My Review of Princeton’s Algorithms

Written on May 24, 2020

Yesterday, I finished Princeton’s course on Algorithms. The course can be found on Coursera, and it is an online version of the university’s on-campus introduction to algorithms and data structures. It is actually split in 2 parts on Coursera (Algorithms, Part I and Algorithms, Part II) that together form the equivalent of the on-campus course.

About the course

The first part starts with an introduction to the dynamic connectivity problem, and moves on to describing stacks and queues, sorting algorithms, and finishes with some more advanced data structures, such as the priority queue, balanced search trees and hash tables. The second one introduces graphs – both undirected and directed – and delves deeply into them. The problems of finding a minimum spanning tree and a shortest path are demonstrated, and graphs algorithms are finalized by the max flow and min cut problem. Subsequently, the course presents algorithms on strings; one of these – the one for regex searching – required building a nondeterministic finite automaton, which was probably the most advanced topic in the course. Finally, everything terminated with data compression!

The professor of the course was Robert Sedgewick, which was an amazing thing. He himself has devised some of the data structures taught in the course – such as red-black trees! And has completed a PhD supervised by Donald Knuth who is known as the “father of the analysis of algorithms”.

Assignments

Each part was 6 weeks, and had 5 assignments, meaning a total workload of 12 weeks and 10 assignments. The lectures were nice and had really cool visualizations that definitely helped in cementing the understanding. However, by far, the most brilliant part of the course were the assignments.
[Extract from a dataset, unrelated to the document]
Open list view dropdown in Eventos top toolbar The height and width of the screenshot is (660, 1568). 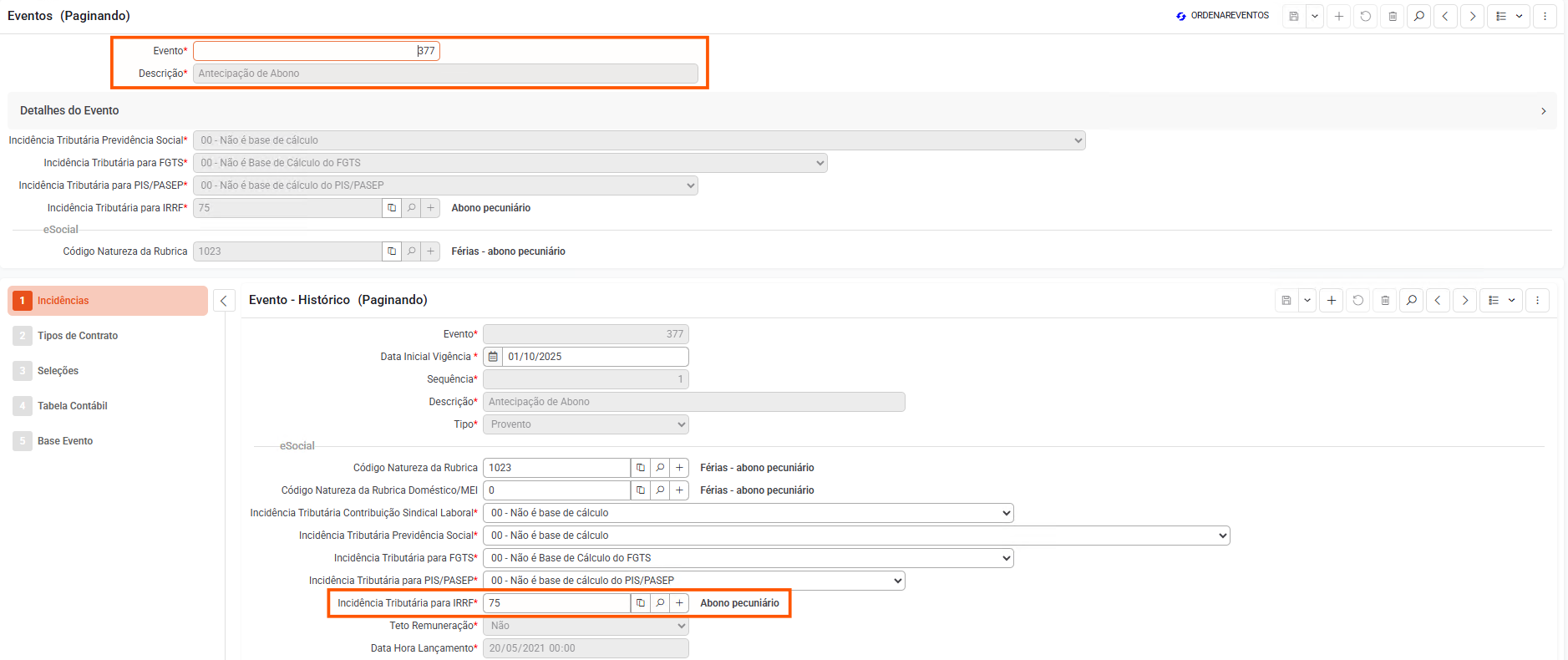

1. Percolation - a scary beginning

Honestly, seeing the first assignment was daunting. I even contemplated giving up on the course! We were expected to use the union find method presented in the lecture to answer whether a given system percolates:

Percolates or does not percolate?

The sites (i.e., the blocks above) are opened randomly; and, after we have had made the algorithm to establish whether the system percolates, we had to estimate the percolation threshold for a given size, e.g. 20x20, using a Monte Carlo simulation! To be honest, it was the latter part that scared me, but in the end it turned out that finding whether a system percolates took me around 5-6 hours, following which writing the simulation actually was done in just 30-40 minutes.
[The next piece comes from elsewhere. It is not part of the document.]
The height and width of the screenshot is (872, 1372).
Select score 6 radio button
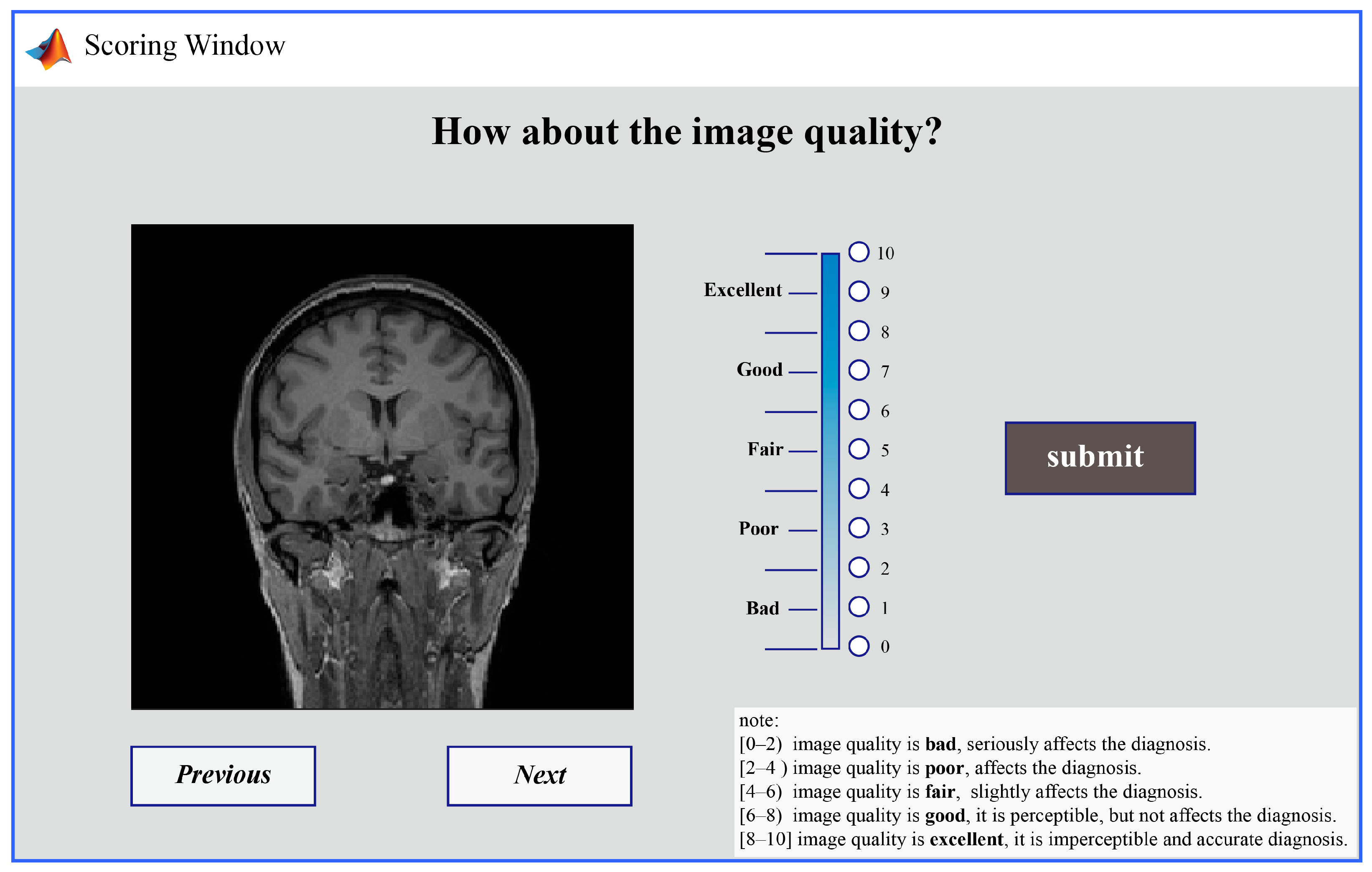click(859, 410)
Then, the assignment was to be submitted for automated feedback, where it is very extensively tested on different inputs, including randomly generated ones. The system was very helpful, because it provided suggestions and descriptions of what went wrong with each test, so often I would find myself submitting a “beta” version to see how well I’m progressing. Each submission is scored from 0-100, based on different criteria, such as correctness (60%), memory used (10%), timing (20%) and others. An assignment has “passed” if a score of over (or exactly) 80% is achieved.

My very first submission resulted in 75% which definitely made me happy! The grader showed a lot of tests passing, and some failing. The latter were due to a bug, which I quickly identified and just 20 minutes later I had passed my first assignment with a grade of 94%!

At first, I actually planned to just leave it there; especially because the missing 6% were from a bug called backwashing that was actually mentioned in the assignment FAQ:

[i]t is only a minor deduction (because it impacts only the visualizer and not the experiment to estimate the percolation threshold), so don’t go crazy trying to get this detail.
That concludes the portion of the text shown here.